Cuando despavoridos éstos llegaron al pueblo, informaron que el diablo le había aparecido en el camino y que no sabían si había cargado con Eloy y Silvestre, ya que ellos se habían quedado en el lugar para enfrentarlo.
El podenco de imponente y melenuda figura, cual gigante enviado desde los mundos del vudú, continuó su parsimonioso cruce del camino y entró al otro cañaveral lentamente mientras seguía diciendo: -“Languet fut mamao coñññ…”. A su paso todo el sembradío parecía quebrarse, removerse como si las cañas fueran arrancadas de raíz con furia demoníaca por la fuerza de un huracán, todo en el momento en que este extraño perro solitario penetraba en el otro cañaveral.
Mi padre decidió regresar a la casa, entendió que no era necesario que él, solo con la compañía de su hermano Silvestre, continuara la marcha para ir a buscar a Alejandro y que dejaría sus indagatorias para el día siguiente.
Pero vaya sorpresa.
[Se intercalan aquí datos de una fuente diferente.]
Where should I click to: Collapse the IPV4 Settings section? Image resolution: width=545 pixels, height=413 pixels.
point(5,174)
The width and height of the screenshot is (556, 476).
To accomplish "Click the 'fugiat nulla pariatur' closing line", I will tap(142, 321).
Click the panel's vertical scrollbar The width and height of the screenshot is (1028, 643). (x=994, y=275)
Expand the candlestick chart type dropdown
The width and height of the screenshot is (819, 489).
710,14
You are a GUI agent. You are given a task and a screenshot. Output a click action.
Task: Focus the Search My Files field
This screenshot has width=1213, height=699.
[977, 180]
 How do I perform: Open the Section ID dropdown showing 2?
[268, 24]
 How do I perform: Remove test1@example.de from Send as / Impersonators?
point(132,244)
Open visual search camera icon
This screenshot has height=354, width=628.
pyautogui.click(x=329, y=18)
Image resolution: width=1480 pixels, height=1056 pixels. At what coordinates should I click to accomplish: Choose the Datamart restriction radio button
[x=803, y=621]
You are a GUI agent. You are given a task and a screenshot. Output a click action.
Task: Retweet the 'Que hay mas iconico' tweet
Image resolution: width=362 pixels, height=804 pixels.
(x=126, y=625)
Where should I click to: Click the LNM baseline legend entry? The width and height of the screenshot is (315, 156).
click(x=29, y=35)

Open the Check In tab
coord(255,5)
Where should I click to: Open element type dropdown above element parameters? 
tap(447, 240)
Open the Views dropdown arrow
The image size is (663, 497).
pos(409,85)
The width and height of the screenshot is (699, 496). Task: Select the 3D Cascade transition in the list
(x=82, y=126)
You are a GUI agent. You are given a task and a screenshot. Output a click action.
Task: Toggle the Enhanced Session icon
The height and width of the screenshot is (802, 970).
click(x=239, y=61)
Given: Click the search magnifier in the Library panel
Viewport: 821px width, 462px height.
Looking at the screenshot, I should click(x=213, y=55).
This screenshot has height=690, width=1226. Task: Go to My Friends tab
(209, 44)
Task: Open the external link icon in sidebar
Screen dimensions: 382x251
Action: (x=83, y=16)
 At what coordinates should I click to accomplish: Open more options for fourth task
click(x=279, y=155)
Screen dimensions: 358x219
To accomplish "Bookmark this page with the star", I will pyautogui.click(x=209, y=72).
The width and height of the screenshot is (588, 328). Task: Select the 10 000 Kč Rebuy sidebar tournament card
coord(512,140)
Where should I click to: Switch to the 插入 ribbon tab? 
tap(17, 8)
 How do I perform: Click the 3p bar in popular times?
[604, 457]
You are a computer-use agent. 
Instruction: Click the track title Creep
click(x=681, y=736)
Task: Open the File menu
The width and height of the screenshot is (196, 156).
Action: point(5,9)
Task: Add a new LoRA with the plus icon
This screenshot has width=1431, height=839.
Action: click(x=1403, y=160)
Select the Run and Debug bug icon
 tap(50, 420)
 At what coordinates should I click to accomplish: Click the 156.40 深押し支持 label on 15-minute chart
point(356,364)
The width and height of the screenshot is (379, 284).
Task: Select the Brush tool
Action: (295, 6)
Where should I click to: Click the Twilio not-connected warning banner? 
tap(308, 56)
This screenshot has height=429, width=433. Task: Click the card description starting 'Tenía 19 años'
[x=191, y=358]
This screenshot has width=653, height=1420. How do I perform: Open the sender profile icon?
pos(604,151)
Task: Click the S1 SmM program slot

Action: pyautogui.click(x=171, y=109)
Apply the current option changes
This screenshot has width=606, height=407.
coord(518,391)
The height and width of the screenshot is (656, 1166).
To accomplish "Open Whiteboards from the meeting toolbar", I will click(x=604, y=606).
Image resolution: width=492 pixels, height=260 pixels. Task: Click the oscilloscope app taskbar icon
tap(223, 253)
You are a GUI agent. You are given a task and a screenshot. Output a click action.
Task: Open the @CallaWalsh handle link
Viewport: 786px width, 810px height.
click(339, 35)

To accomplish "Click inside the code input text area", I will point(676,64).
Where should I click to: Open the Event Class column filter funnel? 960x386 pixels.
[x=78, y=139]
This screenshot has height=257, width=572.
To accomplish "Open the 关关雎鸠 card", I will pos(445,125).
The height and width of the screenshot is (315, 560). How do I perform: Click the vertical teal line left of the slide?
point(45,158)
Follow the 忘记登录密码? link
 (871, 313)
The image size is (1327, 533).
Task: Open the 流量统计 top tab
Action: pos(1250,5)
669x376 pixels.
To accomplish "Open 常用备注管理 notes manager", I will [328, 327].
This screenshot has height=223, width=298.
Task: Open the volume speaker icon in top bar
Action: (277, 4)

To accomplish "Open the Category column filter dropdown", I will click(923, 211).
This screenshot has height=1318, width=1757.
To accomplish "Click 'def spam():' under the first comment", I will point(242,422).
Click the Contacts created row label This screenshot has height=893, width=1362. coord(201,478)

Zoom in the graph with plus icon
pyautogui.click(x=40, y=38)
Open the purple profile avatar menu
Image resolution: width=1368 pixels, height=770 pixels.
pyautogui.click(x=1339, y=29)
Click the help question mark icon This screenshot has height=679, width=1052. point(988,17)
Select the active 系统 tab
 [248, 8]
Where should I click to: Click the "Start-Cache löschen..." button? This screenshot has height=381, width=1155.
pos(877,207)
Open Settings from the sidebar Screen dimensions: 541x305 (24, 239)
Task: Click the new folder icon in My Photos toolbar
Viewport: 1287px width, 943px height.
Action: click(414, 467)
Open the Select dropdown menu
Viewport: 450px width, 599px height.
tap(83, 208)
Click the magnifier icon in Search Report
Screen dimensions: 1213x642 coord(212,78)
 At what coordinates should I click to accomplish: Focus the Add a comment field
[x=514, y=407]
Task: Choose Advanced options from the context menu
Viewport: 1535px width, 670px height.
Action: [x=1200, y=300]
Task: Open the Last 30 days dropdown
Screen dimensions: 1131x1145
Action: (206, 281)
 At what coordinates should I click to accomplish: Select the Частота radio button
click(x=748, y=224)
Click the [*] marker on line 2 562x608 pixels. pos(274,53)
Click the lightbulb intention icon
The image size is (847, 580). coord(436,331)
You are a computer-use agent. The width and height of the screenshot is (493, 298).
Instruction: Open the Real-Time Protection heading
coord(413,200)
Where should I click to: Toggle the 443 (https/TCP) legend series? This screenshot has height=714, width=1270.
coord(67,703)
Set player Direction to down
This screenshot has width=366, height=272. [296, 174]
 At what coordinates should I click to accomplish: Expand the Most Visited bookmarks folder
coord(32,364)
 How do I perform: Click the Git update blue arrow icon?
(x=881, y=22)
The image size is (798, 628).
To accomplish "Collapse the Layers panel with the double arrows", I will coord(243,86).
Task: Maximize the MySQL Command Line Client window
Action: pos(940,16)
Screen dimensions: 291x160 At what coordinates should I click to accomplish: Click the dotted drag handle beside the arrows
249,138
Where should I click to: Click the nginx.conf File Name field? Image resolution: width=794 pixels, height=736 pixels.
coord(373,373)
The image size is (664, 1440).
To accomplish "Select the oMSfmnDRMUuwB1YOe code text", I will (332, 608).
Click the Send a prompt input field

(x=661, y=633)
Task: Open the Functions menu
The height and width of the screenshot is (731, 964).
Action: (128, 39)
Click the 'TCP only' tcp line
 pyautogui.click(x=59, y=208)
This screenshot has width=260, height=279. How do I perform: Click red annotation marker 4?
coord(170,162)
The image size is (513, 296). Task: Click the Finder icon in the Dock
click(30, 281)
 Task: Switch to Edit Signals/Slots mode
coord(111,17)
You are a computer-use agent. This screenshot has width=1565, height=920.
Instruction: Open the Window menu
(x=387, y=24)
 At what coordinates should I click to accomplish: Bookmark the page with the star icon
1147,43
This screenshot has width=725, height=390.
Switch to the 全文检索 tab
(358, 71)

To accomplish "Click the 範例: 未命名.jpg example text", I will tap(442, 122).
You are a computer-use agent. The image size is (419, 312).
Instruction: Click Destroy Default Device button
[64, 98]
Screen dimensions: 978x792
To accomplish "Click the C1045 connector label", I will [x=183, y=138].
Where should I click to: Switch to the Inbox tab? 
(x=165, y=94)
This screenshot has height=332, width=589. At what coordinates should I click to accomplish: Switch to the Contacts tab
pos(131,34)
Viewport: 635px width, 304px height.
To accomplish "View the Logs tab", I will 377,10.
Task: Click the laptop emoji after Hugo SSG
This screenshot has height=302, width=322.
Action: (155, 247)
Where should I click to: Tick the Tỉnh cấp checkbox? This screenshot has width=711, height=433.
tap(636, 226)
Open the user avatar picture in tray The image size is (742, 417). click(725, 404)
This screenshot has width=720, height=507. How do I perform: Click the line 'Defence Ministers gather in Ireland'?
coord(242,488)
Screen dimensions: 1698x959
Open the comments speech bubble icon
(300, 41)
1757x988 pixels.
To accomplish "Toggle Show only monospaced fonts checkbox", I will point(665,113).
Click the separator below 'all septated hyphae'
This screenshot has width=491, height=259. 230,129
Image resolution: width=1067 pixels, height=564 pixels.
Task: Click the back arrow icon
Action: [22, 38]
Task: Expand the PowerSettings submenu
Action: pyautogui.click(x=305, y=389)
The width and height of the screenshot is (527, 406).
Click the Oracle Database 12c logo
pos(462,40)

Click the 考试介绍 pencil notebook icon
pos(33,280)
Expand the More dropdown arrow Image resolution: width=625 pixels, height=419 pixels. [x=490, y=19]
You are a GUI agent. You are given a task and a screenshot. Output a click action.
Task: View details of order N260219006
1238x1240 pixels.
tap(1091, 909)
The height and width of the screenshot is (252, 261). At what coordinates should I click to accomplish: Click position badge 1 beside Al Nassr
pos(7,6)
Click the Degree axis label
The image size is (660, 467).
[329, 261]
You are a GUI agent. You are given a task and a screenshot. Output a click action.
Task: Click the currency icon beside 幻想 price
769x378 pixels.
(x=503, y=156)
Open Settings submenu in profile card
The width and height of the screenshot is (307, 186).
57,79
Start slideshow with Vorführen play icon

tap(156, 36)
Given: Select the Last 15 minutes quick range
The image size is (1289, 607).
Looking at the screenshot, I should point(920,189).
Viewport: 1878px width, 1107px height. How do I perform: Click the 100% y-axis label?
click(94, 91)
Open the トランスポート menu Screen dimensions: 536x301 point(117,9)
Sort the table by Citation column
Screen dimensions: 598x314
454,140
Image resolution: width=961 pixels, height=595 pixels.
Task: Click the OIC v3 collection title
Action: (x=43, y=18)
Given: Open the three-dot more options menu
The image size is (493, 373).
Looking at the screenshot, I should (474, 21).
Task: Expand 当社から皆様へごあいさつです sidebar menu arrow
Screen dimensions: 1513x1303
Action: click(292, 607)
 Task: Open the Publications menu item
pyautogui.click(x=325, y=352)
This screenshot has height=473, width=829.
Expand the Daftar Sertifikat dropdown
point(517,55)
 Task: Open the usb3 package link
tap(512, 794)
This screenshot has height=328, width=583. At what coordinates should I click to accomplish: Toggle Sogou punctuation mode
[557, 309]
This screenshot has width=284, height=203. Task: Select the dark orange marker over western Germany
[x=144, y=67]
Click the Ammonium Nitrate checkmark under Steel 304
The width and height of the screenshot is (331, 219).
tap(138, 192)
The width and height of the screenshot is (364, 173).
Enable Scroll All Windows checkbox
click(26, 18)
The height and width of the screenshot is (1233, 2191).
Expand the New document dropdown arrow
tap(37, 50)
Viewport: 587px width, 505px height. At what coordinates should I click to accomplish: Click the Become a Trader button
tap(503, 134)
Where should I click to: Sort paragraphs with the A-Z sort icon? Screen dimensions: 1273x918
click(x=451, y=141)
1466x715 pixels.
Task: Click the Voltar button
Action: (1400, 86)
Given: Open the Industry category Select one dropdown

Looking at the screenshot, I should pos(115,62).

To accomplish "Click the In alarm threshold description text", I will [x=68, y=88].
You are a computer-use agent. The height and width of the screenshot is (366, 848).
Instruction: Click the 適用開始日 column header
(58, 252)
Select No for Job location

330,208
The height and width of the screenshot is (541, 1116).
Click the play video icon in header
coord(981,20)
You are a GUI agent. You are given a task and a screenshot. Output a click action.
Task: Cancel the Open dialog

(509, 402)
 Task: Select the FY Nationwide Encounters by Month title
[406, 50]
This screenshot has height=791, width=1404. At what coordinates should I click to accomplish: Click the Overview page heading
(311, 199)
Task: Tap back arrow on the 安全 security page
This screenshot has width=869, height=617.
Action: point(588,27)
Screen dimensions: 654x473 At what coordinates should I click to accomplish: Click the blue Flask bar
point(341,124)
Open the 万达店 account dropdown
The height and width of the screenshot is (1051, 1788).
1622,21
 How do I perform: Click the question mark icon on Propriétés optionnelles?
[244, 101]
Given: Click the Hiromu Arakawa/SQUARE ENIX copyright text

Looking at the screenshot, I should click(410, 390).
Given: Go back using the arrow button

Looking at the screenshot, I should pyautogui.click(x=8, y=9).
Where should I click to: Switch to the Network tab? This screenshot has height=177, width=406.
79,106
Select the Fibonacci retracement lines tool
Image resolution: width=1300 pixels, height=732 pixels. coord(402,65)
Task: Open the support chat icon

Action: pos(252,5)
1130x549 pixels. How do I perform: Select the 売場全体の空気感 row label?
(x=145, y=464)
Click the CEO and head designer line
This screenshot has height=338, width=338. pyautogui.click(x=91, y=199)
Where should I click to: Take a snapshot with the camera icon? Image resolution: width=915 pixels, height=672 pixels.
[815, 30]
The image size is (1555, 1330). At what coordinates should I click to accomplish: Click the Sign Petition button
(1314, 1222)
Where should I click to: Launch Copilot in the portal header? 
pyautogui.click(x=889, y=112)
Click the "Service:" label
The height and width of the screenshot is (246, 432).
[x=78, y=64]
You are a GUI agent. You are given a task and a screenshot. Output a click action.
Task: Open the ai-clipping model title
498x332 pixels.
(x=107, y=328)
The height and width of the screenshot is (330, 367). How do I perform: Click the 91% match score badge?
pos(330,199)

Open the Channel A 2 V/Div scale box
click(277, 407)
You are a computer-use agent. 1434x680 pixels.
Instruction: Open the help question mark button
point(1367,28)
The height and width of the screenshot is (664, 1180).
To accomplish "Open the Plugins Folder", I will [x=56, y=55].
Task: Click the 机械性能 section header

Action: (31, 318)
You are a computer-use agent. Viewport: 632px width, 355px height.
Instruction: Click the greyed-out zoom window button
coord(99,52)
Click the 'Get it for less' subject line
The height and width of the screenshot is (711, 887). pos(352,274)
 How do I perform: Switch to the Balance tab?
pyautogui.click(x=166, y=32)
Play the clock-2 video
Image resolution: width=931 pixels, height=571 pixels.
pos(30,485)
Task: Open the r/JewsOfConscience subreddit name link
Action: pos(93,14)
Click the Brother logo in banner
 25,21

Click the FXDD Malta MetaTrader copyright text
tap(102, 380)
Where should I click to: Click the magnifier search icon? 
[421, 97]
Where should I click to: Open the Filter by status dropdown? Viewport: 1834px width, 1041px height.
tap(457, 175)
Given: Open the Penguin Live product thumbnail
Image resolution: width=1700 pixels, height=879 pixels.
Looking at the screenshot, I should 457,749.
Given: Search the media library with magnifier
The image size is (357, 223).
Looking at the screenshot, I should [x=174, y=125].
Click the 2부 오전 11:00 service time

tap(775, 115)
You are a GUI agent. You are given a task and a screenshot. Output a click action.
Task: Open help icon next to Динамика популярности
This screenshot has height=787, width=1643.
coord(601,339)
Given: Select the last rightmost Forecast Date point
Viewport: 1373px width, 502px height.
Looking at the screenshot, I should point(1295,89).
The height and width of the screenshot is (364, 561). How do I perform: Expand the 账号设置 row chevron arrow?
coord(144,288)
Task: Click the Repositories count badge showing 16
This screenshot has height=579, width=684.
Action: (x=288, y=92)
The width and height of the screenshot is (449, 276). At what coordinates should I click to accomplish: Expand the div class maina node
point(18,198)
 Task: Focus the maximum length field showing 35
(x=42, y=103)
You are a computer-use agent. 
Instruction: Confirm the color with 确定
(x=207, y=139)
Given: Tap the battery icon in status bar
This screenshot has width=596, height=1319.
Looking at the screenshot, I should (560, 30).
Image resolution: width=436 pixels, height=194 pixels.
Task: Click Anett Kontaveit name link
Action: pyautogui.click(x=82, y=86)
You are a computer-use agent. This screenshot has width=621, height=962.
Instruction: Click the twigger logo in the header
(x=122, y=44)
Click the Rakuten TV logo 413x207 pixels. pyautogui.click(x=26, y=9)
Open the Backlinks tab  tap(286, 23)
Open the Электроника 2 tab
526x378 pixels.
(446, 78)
Cuando regresó se encontró con que Alejandro hacía rato que había llegado y que organizaba a otro grupo de hombres que irían a buscarle ante la noticia de la aparición en el ataque del raro animal.
Al otro día, ya superada la extraña vivencia de la noche anterior, mi padre retornó al lugar donde tuvieron el encuentro con el demonio que le habló en patuá. Esperaba encontrarse con los destrozos de los campos cañeros del lugar, en la carretera entre Tamayo y Monserrate. Y vaya, ahí se llevó otra sorpresa, los cañaverales estaban intactos, sin maltratos, ni la destrucción que se pensó había dejado aquel portentoso perro negro que los atravesaba y parecía que iba destruyendo todo a su paso.